Si l’on croit à la fatalité, une chose est sûre, c’est que l’on n’échappe pas à son destin. Qu’il soit tragique ou merveilleux, notre avenir finit toujours par nous rattraper. Face à cette incertitude, on peut essayer de prédire les aléas de son existence, à grand renfort d’oracles, d’horoscopes ou de jeux de cartes. On peut s’en remettre à la providence divine, à la chance ou tenter de provoquer le destin. S’il est difficile d’être certain des événements et défis qui nous attendent, vous pouvez toujours par votre propre génie chercher à infléchir le cours des évènements pour votre bonne fortune. C’est ce que j’ai tenté de faire le coup de Jarnac du Général qui, après, veut tirer encore les ficelles du jeu. Jean Paul Sartre a dit «L’homme n’est rien d’autre que sa vie.» !

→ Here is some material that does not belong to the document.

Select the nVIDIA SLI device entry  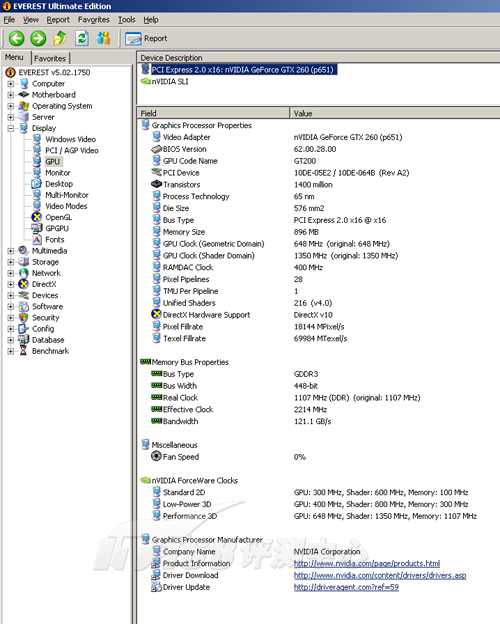[x=170, y=82]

En effet, vois-tu, mon petit, contrairement aux fatalistes et aux défaitistes, moi je pense que l’homme, quoiqu’on en dise, est le maître de son destin. De ce qu’on lui a donné, il peut toujours faire quelque chose.” Rappelles-toi, de la célèbre sentence de Jacques Roumain : « l’homme est le boulanger de sa vie ». C’est pourquoi, j’ai décidé de ne pas accepter de me laisser court-circuiter aussi facilement par un Général qui ne connaît rien des tenants et aboutissants d’un coup d’État. Or, moi si. J’en suis à mon troisième coup en tant qu’acteur, accompagnateur ou bénéficiaire.

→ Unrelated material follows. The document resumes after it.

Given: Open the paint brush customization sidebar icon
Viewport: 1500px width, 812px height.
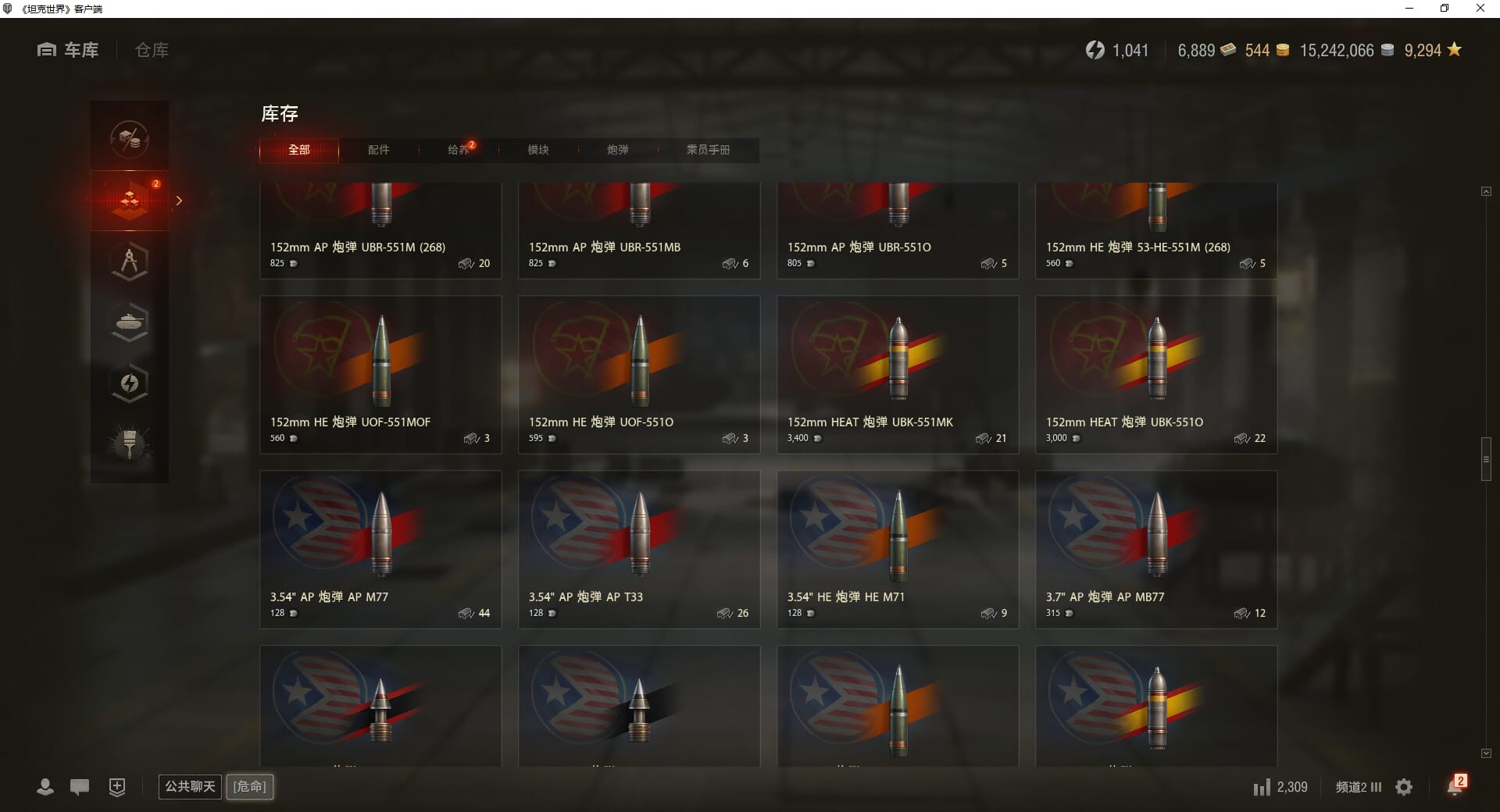Looking at the screenshot, I should pos(130,443).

En bon vieux clandestin et spécialiste de l’entrisme, j’ai choisi d’accompagner comme les autres le putsch militaire sans jamais appeler le chat par son nom et sans jamais condamner la prise du pouvoir par la force.

Vois-tu, mon petit, si je ne te raconte pas cet épisode de l’histoire actuelle de notre pays, tu ne le sauras jamais car dans la confusion de la manipulation et l’instrumentalisation des foules, les gens ne s’attardent pas sur les détails !
Parler de coup d’État c’était c’était compliqué la situation.

Donc, je n’ai ni parlé de coup d’État ni condamné de coup d’État, simplement parce que la lecture des évènements devrait être en phase avec mon parcours de démocrate et mes ambitions d’homme d’État. Regardes un peu la première déclaration de mon parti que j’ai laissé le soin au serviable Issa Diarra de signer, tu verras et tu comprendras.
Comme je le fais à d’autres journalistes et activistes, j’ai fait écrire à Issa ceci le lendemain du coup d’État : « le Bureau Politique National de l’Alliance pour la Solidarité au Mali – Convergence des Forces Patriotiques a suivi avec attention la mutinerie du 18 août 2020, dont la conséquence a été la démission du Président de la République… ». La seule condamnation qui existe dans ce communiqué c’est celle des actes de vandalisme contre lesquels j’ai invité les nouvelles autorités à la sécurisation des personnes et de leurs biens. Parce que les gens de Mahmoud pouvaient venir encore attaquer mon domicile comme à leurs habitudes.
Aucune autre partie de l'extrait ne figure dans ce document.